### Texto exibido

%%

Publicado em 03/01/2013 às 11h25, atualizado 04/01/2013 às 09h36

Neto busca romper o isolamento político

Por Rose Marie Galvão
Foto:Hugo Santos/RADAR64
Júnior Dapé, em Eunápolis

Enquanto houver essa cultura de continuarmos colocando chifre em cabeça de cavalo, dificilmente o sonho de conquistarmos uma sociedade mais democrática se realizará.
Uma parte da imprensa de Eunápolis, pequena por sinal, que sobrevive não como quarto poder, mas um quarto no poder, está fazendo tempestade em um copo d’água pelo fato de o prefeito Neto Guerrieri ter retribuído a gentileza do vizinho de Itabela, Júnior Dapé, e ter ido até àquela cidade participar da cerimônia de posse do colega.

Segundo sua assessoria, Neto Guerrieri, com um evento marcado às 18 horas de terça-feira, dia 1º de janeiro, não poderia se deslocar até Porto Seguro, que é mais distante. A posse em Eunápolis terminou às 13 horas e a da prefeita Cláudia Oliveira começou às 16 horas. Entre os dois que o prestigiaram, preferiu ir até Itabela, por estar mais próximo.

Foto:Alex Gonçalves/Divulgação
Joecélia Coutinho (vice-prefeita), Júnior Dapé (prefeito de Itabela), Rafael e Neto Guerrieri
Ademais, Neto nem ficou para o final do evento de Itabela. Fez o que se chama de visita de médico. Antes mesmo da eleição da Mesa Diretora da Câmara ele pediu desculpas, levantou-se e veio tomar parte de um culto evangélico na igreja Betel, no bairro do Pequi, em Eunápolis.

Querer criar uma situação de pretenso rompimento entre Neto e Robério é sim colocar chifre em cabeça de cavalo. É só ver como ambos estavam afinados durante a posse na Câmara de Eunápolis. Neto chegou mesmo a beijar, carinhosamente, a prefeita de Porto Seguro.

Ao agradecer o apoio do todo o grupo político, Neto reconheceu na liderança de Robério Oliveira “os avanços administrativos que Eunápolis vem alcançando junto aos municípios do sul da Bahia”.

%%

### Dados
%%

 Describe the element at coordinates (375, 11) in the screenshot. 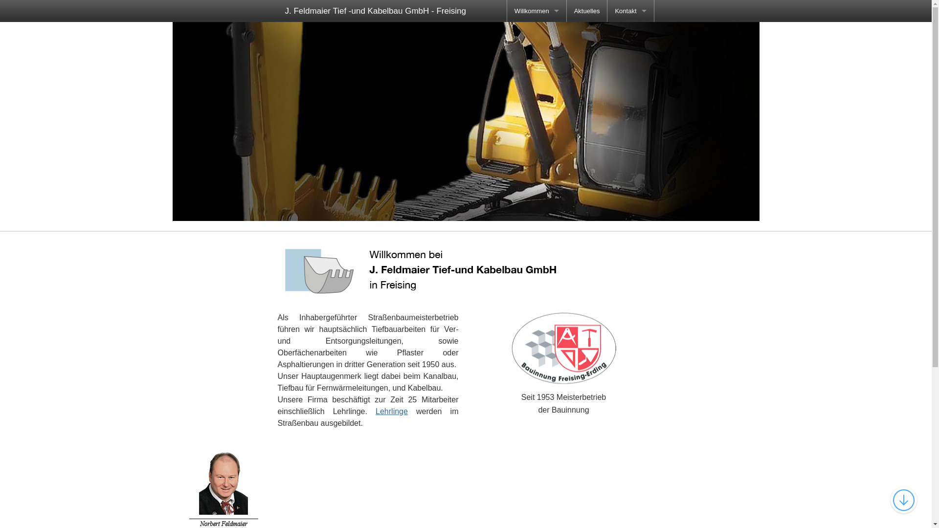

%%

### Tarefa atribuída 1
No texto sobre Neto Guerrieri, a que horas terminou a posse em Eunápolis?
### Tarefa atribuída 2
No texto sobre Neto Guerrieri, resuma em forma de lista o parágrafo que começa com "Ademais, Neto nem ficou", mantendo seus fatos principais.
### Tarefa atribuída 3
Reescreva o trecho do texto sobre Neto Guerrieri entre "Segundo sua assessoria, Neto" e "estar mais próximo.", inclusive, trocando "Porto Seguro" por "a cidade vizinha".
A listagem não é necessária aqui.

### Resposta final 1
Às 13 horas.

### Resposta final 2
- Neto não ficou até o fim do evento de Itabela e fez apenas uma visita de médico.
- Antes da eleição da Mesa Diretora da Câmara, pediu desculpas e se levantou.
- Foi participar de um culto evangélico na igreja Betel, no bairro do Pequi, em Eunápolis.

### Resposta final 3
Segundo sua assessoria, Neto Guerrieri, com um evento marcado às 18 horas de terça-feira, dia 1º de janeiro, não poderia se deslocar até a cidade vizinha, que é mais distante. A posse em Eunápolis terminou às 13 horas e a da prefeita Cláudia Oliveira começou às 16 horas. Entre os dois que o prestigiaram, preferiu ir até Itabela, por estar mais próximo.